• Exercise requirements:
Below is a listing with pictures in it; transcribe exactly the lines from the one that has "Given: Collapse the Bendrieji settings group" through the one that has "Viewport: 749px width, 422px height.", and omit those pictures.

[[ Records supplied open ]]

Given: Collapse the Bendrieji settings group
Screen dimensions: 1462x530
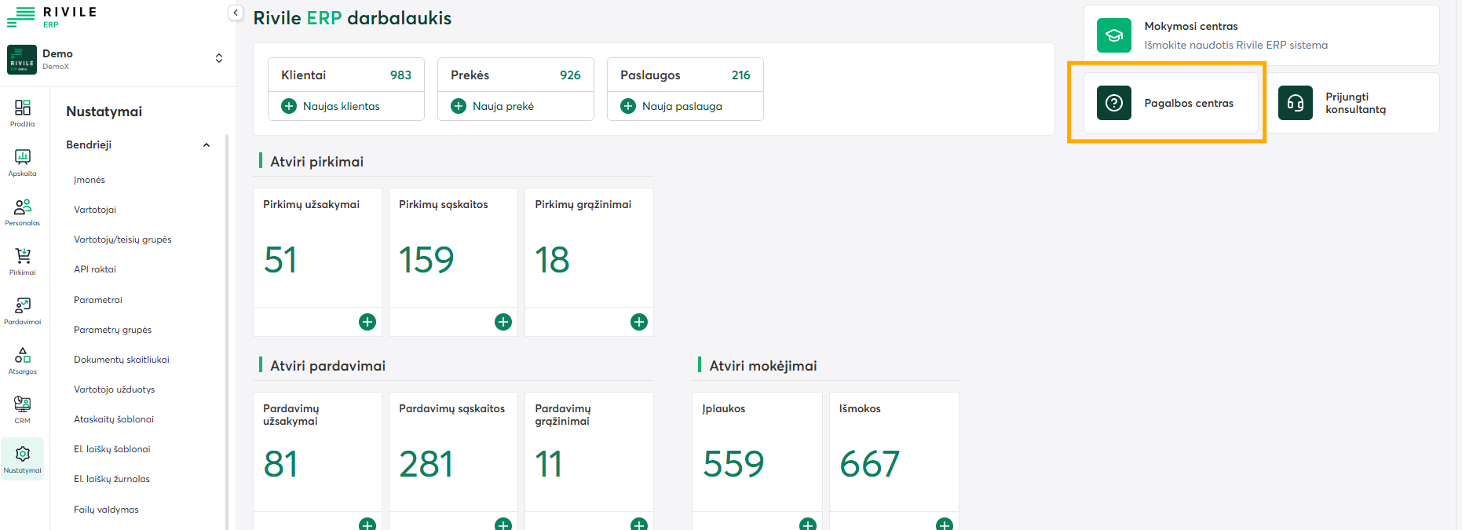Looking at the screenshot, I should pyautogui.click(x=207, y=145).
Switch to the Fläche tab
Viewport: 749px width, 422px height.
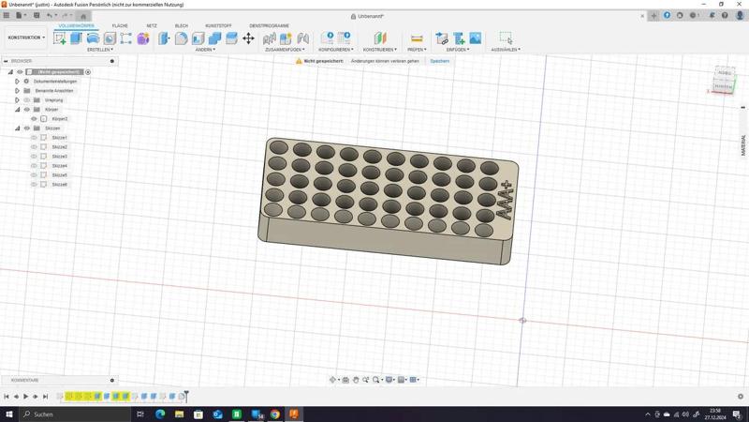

[[ Records supplied closed ]]
[[ Records supplied open ]]

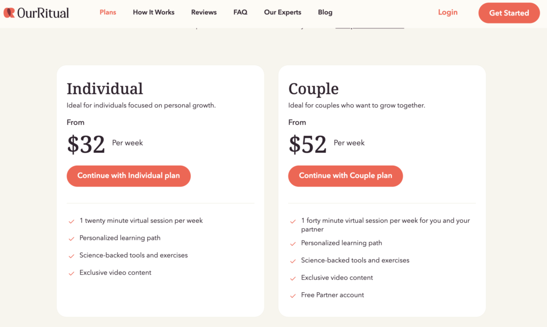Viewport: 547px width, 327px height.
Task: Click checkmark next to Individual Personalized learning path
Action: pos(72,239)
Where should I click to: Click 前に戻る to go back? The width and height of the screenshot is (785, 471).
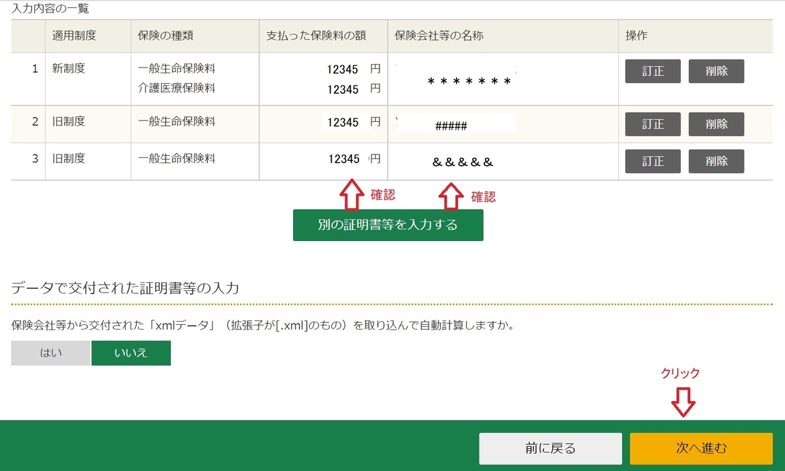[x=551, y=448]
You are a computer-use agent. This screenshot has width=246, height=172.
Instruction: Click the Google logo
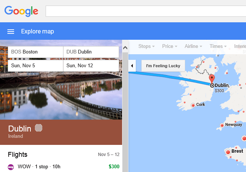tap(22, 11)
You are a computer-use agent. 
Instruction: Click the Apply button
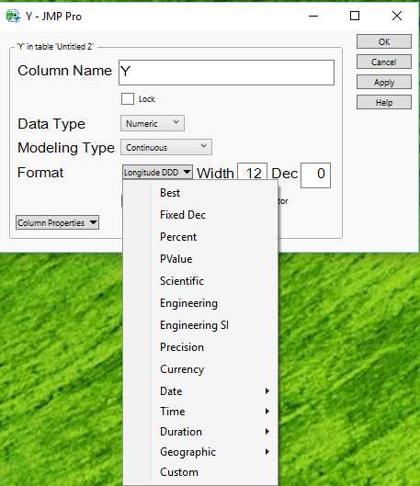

[[ Records supplied closed ]]

• Task solution:
Given: Collapse the Bendrieji settings group
Screen dimensions: 1462x530
Looking at the screenshot, I should pyautogui.click(x=207, y=145).
Switch to the Fläche tab
Viewport: 749px width, 422px height.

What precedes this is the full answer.